По возвращении нам, утомленным гастролями, пришлось сразу начать серию ежедневных выступлений в Ницце, затем на открытом воздухе в Кафе де Пари. Под конец мы изнемогали. От отвесных скал Монте-Карло жара исходила как от печки; питались мы снова мороженым на сахарине и свежими томатами. Отпуск стал совершенно необходим. Несмотря на бурный протест бабушки, которую я оставляла на попечение друзей, я решила уехать на неделю отдохнуть в От-Прованс. В прелестном средневековом городке Ванс было почти прохладно, в пансионе «Жуа де Вивр» («Радость жизни»!) — почти сытно. Вокруг Соломона Владимировича Познера, скрывавшегося там под чужой фамилией от немцев (что не мешало ему писать «Историю еврейской культуры»), собралось интересное общество. По вечерам я к нему присоединялась. Днем прогулки в окрестностях по скалам и горным дорожкам, где благоухали лавры, лаванда и розмарин, были бы совершенно восхитительны, если бы не вездесущие шипы и колючки.

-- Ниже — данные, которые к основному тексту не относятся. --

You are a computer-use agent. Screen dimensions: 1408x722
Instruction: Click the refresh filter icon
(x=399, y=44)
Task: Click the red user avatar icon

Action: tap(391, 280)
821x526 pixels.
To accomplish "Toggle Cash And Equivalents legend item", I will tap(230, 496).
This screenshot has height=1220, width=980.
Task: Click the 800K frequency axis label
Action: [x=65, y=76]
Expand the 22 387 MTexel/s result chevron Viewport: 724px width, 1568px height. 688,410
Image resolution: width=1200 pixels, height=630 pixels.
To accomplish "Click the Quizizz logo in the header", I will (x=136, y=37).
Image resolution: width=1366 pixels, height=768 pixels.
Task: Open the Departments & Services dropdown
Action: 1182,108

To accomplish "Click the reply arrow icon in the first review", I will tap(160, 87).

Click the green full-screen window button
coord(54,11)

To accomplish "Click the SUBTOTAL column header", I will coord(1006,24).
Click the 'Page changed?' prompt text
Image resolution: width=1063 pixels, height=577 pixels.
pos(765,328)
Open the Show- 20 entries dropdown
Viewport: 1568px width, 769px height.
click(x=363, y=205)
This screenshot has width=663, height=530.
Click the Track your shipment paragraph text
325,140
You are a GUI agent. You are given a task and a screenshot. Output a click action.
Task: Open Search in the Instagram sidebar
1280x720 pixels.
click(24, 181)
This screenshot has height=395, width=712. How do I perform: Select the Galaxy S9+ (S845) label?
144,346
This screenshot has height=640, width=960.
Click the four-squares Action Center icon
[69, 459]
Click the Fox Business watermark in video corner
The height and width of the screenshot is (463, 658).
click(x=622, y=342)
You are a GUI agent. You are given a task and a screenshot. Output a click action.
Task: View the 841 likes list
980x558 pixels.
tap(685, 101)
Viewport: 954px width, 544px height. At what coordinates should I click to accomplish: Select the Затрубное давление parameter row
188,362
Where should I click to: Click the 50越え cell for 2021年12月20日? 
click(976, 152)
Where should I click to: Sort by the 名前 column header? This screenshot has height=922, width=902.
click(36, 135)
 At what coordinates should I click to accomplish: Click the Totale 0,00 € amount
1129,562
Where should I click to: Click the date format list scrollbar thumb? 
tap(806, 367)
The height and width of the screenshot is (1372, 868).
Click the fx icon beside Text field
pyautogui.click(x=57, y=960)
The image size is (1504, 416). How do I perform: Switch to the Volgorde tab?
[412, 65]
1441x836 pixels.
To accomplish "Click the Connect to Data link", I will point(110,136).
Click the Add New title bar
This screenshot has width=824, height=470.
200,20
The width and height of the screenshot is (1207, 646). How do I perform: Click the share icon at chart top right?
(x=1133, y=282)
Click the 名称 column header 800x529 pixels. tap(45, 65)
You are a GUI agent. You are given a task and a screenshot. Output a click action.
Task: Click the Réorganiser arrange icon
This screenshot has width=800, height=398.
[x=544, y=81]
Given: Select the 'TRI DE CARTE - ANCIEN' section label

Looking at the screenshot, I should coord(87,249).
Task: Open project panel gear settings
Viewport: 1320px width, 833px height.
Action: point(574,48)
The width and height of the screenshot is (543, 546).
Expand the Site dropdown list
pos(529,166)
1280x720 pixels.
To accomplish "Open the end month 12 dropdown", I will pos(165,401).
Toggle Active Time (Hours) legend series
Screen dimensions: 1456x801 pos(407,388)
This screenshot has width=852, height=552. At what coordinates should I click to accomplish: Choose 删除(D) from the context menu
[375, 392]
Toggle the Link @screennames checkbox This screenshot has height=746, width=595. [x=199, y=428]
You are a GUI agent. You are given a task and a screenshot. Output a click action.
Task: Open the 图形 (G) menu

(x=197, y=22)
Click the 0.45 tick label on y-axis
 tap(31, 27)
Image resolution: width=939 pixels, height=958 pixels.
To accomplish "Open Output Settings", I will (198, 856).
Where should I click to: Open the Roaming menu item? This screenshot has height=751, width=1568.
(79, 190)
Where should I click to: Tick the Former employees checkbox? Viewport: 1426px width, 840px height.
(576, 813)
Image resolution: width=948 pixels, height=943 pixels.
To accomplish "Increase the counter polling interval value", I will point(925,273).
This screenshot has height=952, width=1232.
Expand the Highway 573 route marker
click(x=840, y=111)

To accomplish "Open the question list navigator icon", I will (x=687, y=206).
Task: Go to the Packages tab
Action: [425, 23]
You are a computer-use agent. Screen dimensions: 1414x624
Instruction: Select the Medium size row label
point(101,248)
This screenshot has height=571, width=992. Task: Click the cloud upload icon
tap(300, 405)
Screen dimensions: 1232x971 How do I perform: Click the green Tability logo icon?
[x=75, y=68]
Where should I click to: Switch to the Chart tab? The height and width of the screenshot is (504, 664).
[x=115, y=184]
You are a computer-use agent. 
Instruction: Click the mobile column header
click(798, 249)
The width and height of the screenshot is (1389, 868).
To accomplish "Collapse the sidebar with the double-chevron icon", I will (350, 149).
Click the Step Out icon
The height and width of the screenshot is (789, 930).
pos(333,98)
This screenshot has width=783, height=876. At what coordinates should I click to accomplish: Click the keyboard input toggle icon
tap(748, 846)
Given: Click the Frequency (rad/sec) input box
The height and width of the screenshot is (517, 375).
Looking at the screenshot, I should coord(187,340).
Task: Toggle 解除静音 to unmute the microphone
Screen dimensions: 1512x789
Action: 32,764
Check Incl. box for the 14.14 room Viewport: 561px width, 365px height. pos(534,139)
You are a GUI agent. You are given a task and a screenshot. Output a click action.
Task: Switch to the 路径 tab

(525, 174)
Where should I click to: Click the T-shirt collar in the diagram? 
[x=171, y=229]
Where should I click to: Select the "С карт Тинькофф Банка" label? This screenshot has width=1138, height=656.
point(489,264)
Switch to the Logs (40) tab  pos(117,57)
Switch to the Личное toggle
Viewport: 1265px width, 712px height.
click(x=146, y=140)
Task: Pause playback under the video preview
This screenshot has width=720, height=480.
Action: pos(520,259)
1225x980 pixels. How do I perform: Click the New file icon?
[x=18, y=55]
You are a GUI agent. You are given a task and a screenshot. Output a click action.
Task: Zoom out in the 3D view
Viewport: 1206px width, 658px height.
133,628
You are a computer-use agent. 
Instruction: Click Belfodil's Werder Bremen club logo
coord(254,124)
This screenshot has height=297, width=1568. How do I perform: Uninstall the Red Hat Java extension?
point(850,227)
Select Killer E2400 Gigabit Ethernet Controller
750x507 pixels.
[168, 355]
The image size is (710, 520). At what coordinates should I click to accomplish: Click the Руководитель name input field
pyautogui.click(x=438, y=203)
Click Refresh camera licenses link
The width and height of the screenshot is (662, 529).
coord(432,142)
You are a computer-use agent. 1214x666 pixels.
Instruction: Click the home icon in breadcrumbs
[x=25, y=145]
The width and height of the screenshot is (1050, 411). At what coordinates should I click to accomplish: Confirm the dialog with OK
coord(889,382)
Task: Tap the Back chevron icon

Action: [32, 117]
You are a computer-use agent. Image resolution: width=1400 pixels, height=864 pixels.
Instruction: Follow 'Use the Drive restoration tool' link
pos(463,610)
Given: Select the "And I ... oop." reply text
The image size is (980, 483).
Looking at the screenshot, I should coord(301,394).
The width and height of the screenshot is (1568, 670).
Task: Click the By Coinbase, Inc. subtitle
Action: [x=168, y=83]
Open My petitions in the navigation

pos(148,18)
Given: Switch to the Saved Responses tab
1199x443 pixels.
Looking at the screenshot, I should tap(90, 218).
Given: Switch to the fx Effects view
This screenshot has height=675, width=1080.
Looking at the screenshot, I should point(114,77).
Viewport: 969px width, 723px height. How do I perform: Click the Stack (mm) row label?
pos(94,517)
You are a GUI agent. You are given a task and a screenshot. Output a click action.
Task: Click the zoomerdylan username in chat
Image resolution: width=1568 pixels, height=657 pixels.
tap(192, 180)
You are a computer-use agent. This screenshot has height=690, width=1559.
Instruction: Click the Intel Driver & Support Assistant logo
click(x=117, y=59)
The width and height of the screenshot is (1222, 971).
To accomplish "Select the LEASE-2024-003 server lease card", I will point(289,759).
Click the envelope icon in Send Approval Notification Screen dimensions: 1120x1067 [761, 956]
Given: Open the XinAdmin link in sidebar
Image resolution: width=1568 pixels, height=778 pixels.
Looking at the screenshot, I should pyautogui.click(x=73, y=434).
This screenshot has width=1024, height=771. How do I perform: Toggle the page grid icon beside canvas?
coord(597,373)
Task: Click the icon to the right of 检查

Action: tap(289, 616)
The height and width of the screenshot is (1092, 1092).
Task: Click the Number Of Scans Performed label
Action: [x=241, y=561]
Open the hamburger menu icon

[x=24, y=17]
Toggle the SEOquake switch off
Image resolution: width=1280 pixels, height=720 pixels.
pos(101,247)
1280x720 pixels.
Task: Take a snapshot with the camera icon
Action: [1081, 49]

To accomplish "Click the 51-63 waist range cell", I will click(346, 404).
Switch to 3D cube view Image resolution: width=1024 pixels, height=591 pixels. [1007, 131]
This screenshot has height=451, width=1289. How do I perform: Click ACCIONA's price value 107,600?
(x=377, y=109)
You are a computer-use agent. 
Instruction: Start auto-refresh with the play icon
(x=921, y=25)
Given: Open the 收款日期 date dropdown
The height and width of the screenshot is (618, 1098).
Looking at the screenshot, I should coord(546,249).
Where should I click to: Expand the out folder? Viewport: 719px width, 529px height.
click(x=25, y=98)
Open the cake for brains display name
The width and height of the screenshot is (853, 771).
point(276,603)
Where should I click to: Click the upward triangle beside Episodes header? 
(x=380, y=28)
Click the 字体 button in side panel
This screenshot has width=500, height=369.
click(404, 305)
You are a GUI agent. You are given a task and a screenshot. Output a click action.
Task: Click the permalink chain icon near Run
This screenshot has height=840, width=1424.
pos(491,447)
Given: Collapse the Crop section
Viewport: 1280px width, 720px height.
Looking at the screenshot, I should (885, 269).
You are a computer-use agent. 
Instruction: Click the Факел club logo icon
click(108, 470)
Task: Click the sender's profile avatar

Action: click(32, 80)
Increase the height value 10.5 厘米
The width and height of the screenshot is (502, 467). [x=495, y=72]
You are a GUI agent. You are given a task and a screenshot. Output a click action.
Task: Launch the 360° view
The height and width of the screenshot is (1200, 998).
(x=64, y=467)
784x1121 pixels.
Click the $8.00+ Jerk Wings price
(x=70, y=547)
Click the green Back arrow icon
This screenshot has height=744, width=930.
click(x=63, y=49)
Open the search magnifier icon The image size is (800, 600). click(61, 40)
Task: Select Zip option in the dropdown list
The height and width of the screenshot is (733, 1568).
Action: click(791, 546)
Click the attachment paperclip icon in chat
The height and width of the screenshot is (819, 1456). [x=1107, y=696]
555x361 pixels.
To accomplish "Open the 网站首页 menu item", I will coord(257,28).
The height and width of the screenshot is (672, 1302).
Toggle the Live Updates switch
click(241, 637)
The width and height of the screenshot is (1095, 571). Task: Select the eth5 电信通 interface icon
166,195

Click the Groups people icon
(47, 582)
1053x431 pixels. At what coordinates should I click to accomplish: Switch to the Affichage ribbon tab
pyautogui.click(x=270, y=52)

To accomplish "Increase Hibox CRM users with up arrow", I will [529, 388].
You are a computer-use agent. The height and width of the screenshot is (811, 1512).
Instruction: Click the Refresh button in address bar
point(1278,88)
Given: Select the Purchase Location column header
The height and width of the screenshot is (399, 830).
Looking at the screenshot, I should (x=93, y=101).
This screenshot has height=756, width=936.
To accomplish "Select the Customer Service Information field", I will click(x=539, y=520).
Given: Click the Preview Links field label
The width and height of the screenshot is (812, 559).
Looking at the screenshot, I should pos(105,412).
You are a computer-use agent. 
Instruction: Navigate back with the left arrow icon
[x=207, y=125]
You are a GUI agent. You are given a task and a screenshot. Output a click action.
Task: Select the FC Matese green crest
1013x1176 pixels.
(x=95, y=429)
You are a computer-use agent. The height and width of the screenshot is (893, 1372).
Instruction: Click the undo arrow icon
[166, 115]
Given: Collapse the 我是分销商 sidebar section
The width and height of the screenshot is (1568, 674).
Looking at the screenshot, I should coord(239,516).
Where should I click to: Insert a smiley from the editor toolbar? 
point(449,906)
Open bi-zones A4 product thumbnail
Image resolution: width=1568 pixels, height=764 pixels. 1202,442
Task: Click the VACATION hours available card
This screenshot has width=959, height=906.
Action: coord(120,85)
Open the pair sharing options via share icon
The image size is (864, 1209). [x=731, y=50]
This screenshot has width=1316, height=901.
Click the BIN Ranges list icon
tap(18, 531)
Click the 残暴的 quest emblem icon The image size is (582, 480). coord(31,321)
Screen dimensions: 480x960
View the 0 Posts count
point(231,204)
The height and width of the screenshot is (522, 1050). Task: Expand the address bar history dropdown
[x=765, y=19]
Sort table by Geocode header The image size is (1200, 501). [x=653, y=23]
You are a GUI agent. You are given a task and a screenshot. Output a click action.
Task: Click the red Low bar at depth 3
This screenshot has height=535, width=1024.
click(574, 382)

Из Ниццы в Ванс толстопузый паровозик с заплаткой на груди, не слишком утруждаясь, тащил несколько вагонеток со скамейками, но без крыш и дверей. Почти вся публика была местная. Певучий южный акцент радовал слух. Путешествовали все с удобствами, ребятишкам тут же меняли пеленки, на полу, в корзинах, с перепугу кудахтали курицы. Чтобы размять ноги, можно было слезть и не спеша идти рядом, продолжая разговор с сидящими. Теперь этот поезд заменен вонючим автобусом. Как жаль!

вернуться

247

Мариэмма (Эмма Мартинес) (р. 1920) — испанская танцовщица и хореограф. Училась и дебютировала в Париже (одиннадцати лет в театре Шатле). Изучала испанский танец у Эстампио. С 1940 г. выступала как исполнительница испанских танцев во многих странах. В 1953–1955 гг. исполняла в Ла Скала балеты «Треуголка», «Испанское каприччио» и др. Среди постановок: «Любовь-волшебница» де Фальи, «Испания» Шабрие и др. В 1955 г. основала труппу «Балет Испании».

вернуться

248

Семья Чинзано — владельцы фирмы винных изделий.